Aktuelle Gerichtsentscheidungen lassen eine Aufweichung des Verbots der Leihmutterschaft befürchten. Am Ende hätte der Mensch aber keine Würde mehr, sondern ein Preisschild.
Von Eva Maria Bachinger
Das Verbot der Leihmutterschaft wird in Österreich ausgehöhlt. Das rechtskräftige Urteil eines Tiroler Bezirksgerichts zeigt, dass die derzeitige Rechtsordnung nicht vor einer einfachen Umgehung dieses Verbots schützt. Das Gericht hat eine Österreicherin, die weder mit dem Kind genetisch verwandt ist noch das Kind ausgetragen hat, als rechtliche Mutter anerkannt – ohne entsprechendes Adoptionsverfahren. Die Frau hat das Kind in der Ukraine von einer Leihmutter austragen lassen.

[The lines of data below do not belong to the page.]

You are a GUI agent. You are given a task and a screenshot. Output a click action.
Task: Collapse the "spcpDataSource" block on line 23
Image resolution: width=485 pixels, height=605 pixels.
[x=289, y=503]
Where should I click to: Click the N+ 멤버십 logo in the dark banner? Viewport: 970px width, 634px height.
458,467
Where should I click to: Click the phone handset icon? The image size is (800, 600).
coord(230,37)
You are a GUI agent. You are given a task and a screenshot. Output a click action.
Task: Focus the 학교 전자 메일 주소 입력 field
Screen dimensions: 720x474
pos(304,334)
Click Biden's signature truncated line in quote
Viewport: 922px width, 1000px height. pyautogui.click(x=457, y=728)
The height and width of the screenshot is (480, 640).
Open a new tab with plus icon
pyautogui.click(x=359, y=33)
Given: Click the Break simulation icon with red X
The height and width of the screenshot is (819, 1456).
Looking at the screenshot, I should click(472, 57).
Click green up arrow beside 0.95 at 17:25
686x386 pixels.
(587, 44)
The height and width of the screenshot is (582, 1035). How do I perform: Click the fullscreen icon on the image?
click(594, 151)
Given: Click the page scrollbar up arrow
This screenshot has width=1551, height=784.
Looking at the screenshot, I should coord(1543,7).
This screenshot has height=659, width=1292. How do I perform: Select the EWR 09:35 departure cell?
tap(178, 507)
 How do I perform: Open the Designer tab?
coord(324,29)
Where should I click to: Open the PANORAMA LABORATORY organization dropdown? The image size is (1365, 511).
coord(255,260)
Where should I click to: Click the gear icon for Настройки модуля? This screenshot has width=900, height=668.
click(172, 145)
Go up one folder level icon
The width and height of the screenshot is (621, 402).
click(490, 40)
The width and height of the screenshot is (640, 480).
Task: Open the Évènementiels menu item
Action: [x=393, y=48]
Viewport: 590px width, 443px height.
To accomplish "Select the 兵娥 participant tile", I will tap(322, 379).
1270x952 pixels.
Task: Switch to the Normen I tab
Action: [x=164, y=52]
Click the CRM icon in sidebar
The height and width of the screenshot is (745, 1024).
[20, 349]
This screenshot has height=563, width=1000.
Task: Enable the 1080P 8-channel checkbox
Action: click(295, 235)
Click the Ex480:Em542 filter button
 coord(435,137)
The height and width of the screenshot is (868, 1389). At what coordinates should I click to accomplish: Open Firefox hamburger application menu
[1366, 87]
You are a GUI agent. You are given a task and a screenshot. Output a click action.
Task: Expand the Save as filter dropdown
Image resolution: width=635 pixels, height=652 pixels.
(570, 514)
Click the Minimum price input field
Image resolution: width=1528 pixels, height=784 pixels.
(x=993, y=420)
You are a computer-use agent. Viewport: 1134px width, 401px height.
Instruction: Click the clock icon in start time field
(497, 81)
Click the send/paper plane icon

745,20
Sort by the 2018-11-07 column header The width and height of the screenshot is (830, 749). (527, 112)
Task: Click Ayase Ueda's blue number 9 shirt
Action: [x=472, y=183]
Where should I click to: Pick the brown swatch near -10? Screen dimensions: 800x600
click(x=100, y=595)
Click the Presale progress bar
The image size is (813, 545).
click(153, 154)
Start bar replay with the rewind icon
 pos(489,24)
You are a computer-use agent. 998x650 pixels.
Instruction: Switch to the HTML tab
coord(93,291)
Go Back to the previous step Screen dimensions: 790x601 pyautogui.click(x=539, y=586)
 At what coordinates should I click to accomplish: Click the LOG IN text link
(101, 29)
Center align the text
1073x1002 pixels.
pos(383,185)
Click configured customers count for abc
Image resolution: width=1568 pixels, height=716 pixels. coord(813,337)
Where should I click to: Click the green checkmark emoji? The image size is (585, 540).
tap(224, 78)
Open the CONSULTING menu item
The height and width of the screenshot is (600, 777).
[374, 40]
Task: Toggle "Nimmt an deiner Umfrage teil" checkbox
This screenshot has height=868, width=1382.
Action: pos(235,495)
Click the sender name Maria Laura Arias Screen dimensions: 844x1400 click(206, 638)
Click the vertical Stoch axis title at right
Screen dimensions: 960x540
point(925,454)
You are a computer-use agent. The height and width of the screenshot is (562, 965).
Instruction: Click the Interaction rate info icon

Der bisherige Grundsatz „Mater semper certa est“ – demzufolge also die Mutter diejenige ist, die das Kind ausgetragen hat – wird damit ausgehebelt. Jene Frau, die über neun Monate hindurch eine tiefe Bindung zu diesem Kind aufgebaut hat, wird auf eine Art Brutkasten reduziert und entpersonalisiert.
Medien berichteten, dass damit das Recht von Wunsch¬eltern gestärkt werde. Zynischerweise wurde auch angemerkt, dass Kinderwunschkliniken in der Ukraine, die Leihmutterschaft anbieten, „kommerziell erfolgreich“ seien.
Zum Ersten: Es wurden nicht die Rechte von Eltern gestärkt, sondern wenn schon, dann jene der Kinder, da jedes Kind ein Recht auf eindeutig rechtliche Zuordnung zu zwei Elternteilen hat. Zum Zweiten: Dass hervorgehoben wird, dass Spitäler kommerziell erfolgreich seien, befremdet. Aber offenbar ist heutzutage alles ein Geschäft und eine Ware – auch Kinder. Die Ukraine ist bekannt dafür, wie kommerziell dort Leihmutterschaft betrieben wird. Indem solche Vorgänge im Nachhinein medial und behördlich abgesegnet werden, stützt man das Geschäft.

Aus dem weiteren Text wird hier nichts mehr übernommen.